They start a blog and use this to express their feelings. This book is their voice.
This was a really interesting study looking at the role of the Church (encompassing all denominations) in modern life. The women who attend the Wednesday meetings of Mummies Republic are not all regular church goers but that doesn’t matter. The assistance, support and fellowship they receive there transcends those restrictions.
They find comfort and solace in prayer and their community – as well as practical help and advice as they navigate the ludicrous benefits system and then 2020’s first lockdown. Unable to meet in person they connect via WhatsApp and a blog they take turns contributing to.
While religious faith may be on a decline in the UK, the role the Church can play in providing essential services the government and wider society fail to, is often unrecognised and unsung. From credit unions to food banks, mental health support and even holidays, the Church is there to try to uplift and support its parishioners.
The pioneering work of this South London Church is vital to the lives of the Mummies Republic women, empowering them and supporting them during dark and difficult times. Many of them are single parents, some are survivors of domestic abuse, all of them are struggling.

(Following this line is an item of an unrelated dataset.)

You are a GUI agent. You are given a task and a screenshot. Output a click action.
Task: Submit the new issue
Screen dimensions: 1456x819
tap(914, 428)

This slim volume assesses the work being done and also gives voice to this community of women, in their own words, revealing their hopes and fears.
Powerful and moving, it should remind us that we can do more to support the people that are often overlooked and neglected. And that the church is often there (as are temples, mosques, synagogues and gurdwaras) to offer solace and practical support without fanfare.
I was kindly sent a copy of this book by the publisher in exchange for an honest review.